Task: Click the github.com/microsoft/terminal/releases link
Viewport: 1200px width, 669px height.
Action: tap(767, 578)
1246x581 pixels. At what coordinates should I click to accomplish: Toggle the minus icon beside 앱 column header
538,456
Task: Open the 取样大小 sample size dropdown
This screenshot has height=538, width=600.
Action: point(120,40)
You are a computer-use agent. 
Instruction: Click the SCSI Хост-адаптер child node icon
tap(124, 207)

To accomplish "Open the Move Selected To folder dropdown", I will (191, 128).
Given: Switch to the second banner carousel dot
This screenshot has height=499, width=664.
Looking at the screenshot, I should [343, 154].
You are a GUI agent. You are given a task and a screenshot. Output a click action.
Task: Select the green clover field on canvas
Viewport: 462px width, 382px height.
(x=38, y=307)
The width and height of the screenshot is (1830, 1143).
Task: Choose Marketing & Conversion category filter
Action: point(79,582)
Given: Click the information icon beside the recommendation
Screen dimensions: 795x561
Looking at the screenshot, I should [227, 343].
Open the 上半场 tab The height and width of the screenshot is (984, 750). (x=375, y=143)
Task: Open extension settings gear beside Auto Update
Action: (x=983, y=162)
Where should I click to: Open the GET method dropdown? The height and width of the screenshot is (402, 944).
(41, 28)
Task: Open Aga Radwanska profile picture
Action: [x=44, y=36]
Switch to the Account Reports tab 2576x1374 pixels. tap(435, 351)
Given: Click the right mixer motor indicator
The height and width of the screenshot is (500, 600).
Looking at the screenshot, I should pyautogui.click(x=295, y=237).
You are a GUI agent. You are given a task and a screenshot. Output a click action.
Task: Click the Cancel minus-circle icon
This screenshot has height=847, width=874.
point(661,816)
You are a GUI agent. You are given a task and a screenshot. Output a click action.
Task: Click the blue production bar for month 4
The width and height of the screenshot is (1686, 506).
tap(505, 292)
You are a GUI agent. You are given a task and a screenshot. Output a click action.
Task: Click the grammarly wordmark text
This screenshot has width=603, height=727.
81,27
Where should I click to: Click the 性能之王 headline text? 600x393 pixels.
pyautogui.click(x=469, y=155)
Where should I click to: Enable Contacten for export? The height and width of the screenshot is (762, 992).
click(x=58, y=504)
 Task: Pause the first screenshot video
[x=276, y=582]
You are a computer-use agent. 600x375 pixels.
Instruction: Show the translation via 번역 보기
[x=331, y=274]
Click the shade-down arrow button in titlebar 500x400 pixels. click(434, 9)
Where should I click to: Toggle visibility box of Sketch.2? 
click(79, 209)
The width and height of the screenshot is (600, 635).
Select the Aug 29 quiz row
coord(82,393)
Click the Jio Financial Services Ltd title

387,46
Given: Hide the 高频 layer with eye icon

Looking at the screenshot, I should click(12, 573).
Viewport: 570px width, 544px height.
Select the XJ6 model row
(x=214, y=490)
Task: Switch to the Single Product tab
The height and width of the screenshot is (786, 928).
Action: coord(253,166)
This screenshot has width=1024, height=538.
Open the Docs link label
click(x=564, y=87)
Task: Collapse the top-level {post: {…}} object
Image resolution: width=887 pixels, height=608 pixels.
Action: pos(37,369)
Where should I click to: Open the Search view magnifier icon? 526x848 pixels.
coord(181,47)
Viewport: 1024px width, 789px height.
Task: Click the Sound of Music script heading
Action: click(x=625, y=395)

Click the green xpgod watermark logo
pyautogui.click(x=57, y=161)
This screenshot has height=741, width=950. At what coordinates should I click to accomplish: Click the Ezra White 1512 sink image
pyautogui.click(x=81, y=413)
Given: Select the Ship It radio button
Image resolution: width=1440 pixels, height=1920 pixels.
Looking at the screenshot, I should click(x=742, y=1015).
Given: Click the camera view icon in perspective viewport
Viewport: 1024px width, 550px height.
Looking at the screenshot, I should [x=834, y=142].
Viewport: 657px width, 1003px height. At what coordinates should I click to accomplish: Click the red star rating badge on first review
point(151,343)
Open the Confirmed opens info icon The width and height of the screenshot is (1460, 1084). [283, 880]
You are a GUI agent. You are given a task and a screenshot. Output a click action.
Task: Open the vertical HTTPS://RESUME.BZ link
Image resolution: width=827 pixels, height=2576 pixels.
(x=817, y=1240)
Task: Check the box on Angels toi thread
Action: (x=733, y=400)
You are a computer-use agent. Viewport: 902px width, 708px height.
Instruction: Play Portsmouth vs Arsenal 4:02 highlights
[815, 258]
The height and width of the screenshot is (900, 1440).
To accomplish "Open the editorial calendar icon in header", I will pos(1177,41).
━━━━━━━━━━
Each of the entries must be set down exactly, none omitted.

Task: Click the github.com/microsoft/terminal/releases link
Viewport: 1200px width, 669px height.
Action: tap(767, 578)
1246x581 pixels. At what coordinates should I click to accomplish: Toggle the minus icon beside 앱 column header
538,456
Task: Open the 取样大小 sample size dropdown
This screenshot has height=538, width=600.
Action: point(120,40)
You are a computer-use agent. 
Instruction: Click the SCSI Хост-адаптер child node icon
tap(124, 207)

To accomplish "Open the Move Selected To folder dropdown", I will (191, 128).
Given: Switch to the second banner carousel dot
This screenshot has height=499, width=664.
Looking at the screenshot, I should [343, 154].
You are a GUI agent. You are given a task and a screenshot. Output a click action.
Task: Select the green clover field on canvas
Viewport: 462px width, 382px height.
(x=38, y=307)
The width and height of the screenshot is (1830, 1143).
Task: Choose Marketing & Conversion category filter
Action: point(79,582)
Given: Click the information icon beside the recommendation
Screen dimensions: 795x561
Looking at the screenshot, I should [227, 343].
Open the 上半场 tab The height and width of the screenshot is (984, 750). (x=375, y=143)
Task: Open extension settings gear beside Auto Update
Action: (x=983, y=162)
Where should I click to: Open the GET method dropdown? The height and width of the screenshot is (402, 944).
(41, 28)
Task: Open Aga Radwanska profile picture
Action: [x=44, y=36]
Switch to the Account Reports tab 2576x1374 pixels. tap(435, 351)
Given: Click the right mixer motor indicator
The height and width of the screenshot is (500, 600).
Looking at the screenshot, I should pyautogui.click(x=295, y=237).
You are a GUI agent. You are given a task and a screenshot. Output a click action.
Task: Click the Cancel minus-circle icon
This screenshot has height=847, width=874.
point(661,816)
You are a GUI agent. You are given a task and a screenshot. Output a click action.
Task: Click the blue production bar for month 4
The width and height of the screenshot is (1686, 506).
tap(505, 292)
You are a GUI agent. You are given a task and a screenshot. Output a click action.
Task: Click the grammarly wordmark text
This screenshot has width=603, height=727.
81,27
Where should I click to: Click the 性能之王 headline text? 600x393 pixels.
pyautogui.click(x=469, y=155)
Where should I click to: Enable Contacten for export? The height and width of the screenshot is (762, 992).
click(x=58, y=504)
 Task: Pause the first screenshot video
[x=276, y=582]
You are a computer-use agent. 600x375 pixels.
Instruction: Show the translation via 번역 보기
[x=331, y=274]
Click the shade-down arrow button in titlebar 500x400 pixels. click(434, 9)
Where should I click to: Toggle visibility box of Sketch.2? 
click(79, 209)
The width and height of the screenshot is (600, 635).
Select the Aug 29 quiz row
coord(82,393)
Click the Jio Financial Services Ltd title

387,46
Given: Hide the 高频 layer with eye icon

Looking at the screenshot, I should click(12, 573).
Viewport: 570px width, 544px height.
Select the XJ6 model row
(x=214, y=490)
Task: Switch to the Single Product tab
The height and width of the screenshot is (786, 928).
Action: coord(253,166)
This screenshot has width=1024, height=538.
Open the Docs link label
click(x=564, y=87)
Task: Collapse the top-level {post: {…}} object
Image resolution: width=887 pixels, height=608 pixels.
Action: pos(37,369)
Where should I click to: Open the Search view magnifier icon? 526x848 pixels.
coord(181,47)
Viewport: 1024px width, 789px height.
Task: Click the Sound of Music script heading
Action: click(x=625, y=395)

Click the green xpgod watermark logo
pyautogui.click(x=57, y=161)
This screenshot has height=741, width=950. At what coordinates should I click to accomplish: Click the Ezra White 1512 sink image
pyautogui.click(x=81, y=413)
Given: Select the Ship It radio button
Image resolution: width=1440 pixels, height=1920 pixels.
Looking at the screenshot, I should click(x=742, y=1015).
Given: Click the camera view icon in perspective viewport
Viewport: 1024px width, 550px height.
Looking at the screenshot, I should [x=834, y=142].
Viewport: 657px width, 1003px height. At what coordinates should I click to accomplish: Click the red star rating badge on first review
point(151,343)
Open the Confirmed opens info icon The width and height of the screenshot is (1460, 1084). [283, 880]
You are a GUI agent. You are given a task and a screenshot. Output a click action.
Task: Open the vertical HTTPS://RESUME.BZ link
Image resolution: width=827 pixels, height=2576 pixels.
(x=817, y=1240)
Task: Check the box on Angels toi thread
Action: (x=733, y=400)
You are a computer-use agent. Viewport: 902px width, 708px height.
Instruction: Play Portsmouth vs Arsenal 4:02 highlights
[815, 258]
The height and width of the screenshot is (900, 1440).
To accomplish "Open the editorial calendar icon in header", I will pos(1177,41).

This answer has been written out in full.